The Alternative Hero
By Tim Thornton
Knopf; 397 pages; $24.95

Reviewed by Christine Thomas
for the Miami Herald, 8.9.09

Think back to when you were young, when music was your life. A devout follower of your favorite band, you bought every album and saw every gig—even dressed in the uniform of band shirts and serious fan fashion. Then, eventually, you grew up and moved on. But if you’re 33-year-old Clive Beresford, the neurotic, obsessed, yet earnest protagonist of Tim Thornton’s debut novel “The Alternative Hero”—you never did.

Instead, Clive remains in mourning for the long-gone group who composed the soundtrack of his youth—the Thieving Magpies, an imaginary alternative band created by Thornton, who seems so real you almost believe you’ve heard them, too. Clive has been untethered ever since the lead singer Lance Webster mysteriously fled their final show at the Aylesbury festival stage in 1995, but when Clive alone discovers his hero Lance is living a few doors down from his London flat, Thornton’s distinct set up and Clive’s hopes of reestablishing his music journalism career are ignited.

When Thornton’s not writing, he drums for the alternative artist Fink, and his unsurprisingly music-entrenched plot is, on the surface, uproarious. In a drunken rush Clive pens an hysterically gushing letter to Lance, which gets him threatened by ex-roadies, then stakes out Lance’s neighborhood until, Clive hopes, they’ll become friends and Clive can pen the music interview of the decade. Yet because Clive takes himself and his desperate scheme very seriously, its unfolding, while sometimes funny, is also painful and awkward.
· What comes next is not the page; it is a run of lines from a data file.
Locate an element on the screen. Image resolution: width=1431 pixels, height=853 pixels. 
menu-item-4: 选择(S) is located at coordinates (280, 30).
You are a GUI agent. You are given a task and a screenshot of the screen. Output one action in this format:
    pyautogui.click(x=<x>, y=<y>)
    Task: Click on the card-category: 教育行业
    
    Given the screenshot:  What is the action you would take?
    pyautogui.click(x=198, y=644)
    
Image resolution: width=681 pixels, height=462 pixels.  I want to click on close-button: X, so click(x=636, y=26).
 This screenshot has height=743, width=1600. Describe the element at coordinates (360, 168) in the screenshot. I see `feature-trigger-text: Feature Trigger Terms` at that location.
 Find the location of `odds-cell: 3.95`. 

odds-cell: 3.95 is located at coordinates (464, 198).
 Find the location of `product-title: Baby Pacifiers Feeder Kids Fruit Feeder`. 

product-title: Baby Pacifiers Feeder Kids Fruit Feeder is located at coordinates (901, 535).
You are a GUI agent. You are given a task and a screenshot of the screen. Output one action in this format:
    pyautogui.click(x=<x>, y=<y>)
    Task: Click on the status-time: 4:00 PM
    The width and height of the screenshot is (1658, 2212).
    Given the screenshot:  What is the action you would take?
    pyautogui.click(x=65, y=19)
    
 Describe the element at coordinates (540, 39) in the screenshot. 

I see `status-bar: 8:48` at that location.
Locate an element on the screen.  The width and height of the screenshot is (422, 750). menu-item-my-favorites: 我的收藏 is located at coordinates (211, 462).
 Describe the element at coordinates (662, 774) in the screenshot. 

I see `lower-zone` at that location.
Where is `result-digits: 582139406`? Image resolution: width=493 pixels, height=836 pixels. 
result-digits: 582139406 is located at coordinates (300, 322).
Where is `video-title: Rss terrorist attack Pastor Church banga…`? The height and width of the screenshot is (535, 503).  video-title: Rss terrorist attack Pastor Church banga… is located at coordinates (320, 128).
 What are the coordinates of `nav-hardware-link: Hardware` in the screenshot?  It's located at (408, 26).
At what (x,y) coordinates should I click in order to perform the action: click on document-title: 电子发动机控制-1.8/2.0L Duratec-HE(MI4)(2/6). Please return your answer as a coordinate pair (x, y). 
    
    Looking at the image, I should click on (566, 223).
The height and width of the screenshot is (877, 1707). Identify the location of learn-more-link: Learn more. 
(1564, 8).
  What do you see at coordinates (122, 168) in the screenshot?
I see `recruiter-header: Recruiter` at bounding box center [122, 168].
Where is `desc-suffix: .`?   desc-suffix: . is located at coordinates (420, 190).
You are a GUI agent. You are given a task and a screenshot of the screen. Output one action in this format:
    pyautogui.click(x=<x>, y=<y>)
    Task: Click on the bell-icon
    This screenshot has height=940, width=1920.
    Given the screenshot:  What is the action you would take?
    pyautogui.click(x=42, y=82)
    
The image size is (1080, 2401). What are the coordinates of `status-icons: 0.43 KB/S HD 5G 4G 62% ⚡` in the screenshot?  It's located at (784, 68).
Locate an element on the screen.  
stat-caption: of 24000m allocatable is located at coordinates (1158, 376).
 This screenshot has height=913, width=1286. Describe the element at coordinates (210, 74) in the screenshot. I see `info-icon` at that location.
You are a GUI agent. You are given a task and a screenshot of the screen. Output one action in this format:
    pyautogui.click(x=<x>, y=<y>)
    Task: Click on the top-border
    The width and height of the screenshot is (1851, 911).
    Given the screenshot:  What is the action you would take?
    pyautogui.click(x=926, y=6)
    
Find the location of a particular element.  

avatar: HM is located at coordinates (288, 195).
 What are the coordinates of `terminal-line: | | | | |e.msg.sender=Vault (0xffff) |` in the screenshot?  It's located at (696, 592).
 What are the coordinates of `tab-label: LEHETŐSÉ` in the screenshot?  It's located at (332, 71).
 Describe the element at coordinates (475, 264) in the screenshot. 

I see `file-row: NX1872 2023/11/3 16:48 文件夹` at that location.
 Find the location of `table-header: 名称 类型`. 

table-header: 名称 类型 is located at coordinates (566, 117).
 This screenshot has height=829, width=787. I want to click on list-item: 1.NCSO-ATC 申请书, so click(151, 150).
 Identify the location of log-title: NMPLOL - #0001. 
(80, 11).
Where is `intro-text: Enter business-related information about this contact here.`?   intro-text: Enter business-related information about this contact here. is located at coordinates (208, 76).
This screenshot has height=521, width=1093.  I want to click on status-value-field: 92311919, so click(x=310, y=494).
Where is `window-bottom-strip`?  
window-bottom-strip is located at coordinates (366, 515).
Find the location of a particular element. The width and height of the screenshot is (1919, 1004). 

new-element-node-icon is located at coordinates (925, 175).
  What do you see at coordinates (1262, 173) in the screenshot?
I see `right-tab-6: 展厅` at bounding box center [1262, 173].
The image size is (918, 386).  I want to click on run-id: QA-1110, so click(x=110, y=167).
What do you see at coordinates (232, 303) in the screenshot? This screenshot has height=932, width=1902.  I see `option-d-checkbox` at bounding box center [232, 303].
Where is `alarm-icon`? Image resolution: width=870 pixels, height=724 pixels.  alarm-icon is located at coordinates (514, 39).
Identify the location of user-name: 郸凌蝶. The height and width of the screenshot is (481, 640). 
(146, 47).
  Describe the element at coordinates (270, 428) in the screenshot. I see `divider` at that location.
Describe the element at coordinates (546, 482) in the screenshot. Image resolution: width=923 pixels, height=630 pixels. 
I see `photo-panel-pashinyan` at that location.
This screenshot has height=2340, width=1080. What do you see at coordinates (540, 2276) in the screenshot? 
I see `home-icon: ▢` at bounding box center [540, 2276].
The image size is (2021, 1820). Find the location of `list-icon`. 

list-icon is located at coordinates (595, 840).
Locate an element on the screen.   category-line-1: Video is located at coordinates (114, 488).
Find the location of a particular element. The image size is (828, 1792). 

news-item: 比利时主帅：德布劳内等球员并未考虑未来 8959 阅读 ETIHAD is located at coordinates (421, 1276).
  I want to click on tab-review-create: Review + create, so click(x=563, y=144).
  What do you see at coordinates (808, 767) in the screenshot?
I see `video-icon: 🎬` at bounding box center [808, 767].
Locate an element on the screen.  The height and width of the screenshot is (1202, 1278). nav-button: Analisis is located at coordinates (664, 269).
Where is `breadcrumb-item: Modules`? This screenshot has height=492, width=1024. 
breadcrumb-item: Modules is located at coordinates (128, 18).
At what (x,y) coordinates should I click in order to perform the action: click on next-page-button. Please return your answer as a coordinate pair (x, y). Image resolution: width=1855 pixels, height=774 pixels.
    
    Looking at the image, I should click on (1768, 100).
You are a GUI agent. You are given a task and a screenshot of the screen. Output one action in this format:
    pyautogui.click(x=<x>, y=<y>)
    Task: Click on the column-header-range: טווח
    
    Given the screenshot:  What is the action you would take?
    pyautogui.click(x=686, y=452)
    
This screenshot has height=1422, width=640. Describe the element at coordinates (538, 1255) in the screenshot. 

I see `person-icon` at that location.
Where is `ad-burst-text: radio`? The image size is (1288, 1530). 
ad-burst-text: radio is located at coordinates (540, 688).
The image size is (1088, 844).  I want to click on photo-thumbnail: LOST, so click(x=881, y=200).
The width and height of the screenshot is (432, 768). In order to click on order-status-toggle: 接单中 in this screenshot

Like a bad relationship, Lance’s “spectre has continued to clatter about in [Clive’s] skull,” and Clive can’t do anything with his life but drink, and the book can’t move forward until he understands where it all went wrong for the Thieving Magpies.

To get there, Thornton forces readers to wade through Clive’s rambling journal-like narration, continually waylaid by lengthy, minute-by-minute recollections of his youth, which remains as real to Clive in the present as it did in the past, and almost dissertation-like digressions on topics such as the Magpie’s influence, the definition of ‘alternative,’ and why Brit Pop never measured up to indie classics like Carter the Unstoppable Sex Machine, Jesus Jones, and The Stone Roses, evoking potent nostalgia in readers from Clive’s generation. These seeming off-topic diversions are in turns amusing, riveting, painful “like describing an episode of a bad sitcom to someone,” and pointless, as even Clive notes: “And why, I hear you desperately wail, am I telling you all this?” But they’re never superfluous, and their seamless connection to the larger plot is eventually revealed.

Clive’s self-conscious narration also soon appears to be forming a draft of his “eventual masterpiece,” and thus his “book-in-progress” becomes inextricably enmeshed with Thornton’s subtly self-reflexive novel. What could be perceived as common debut novelist errors—odd shifts from first to second person, a seeming lack of organization, losing track of plot—can also be interpreted as evidence of Clive’s peculiar character and his amateur writing process, a symbiosis that, whether purposeful or smart problem solving on Thornton’s part, works brilliantly.

Each chapter, complete with listening recommendations, temporarily resurrects that time when life “was all about the girls and the music,” and all it takes to enjoy the meandering journey that is the “The Alternative Hero” is complete and utter commitment to Clive, much like Clive committed his life to the Magpies.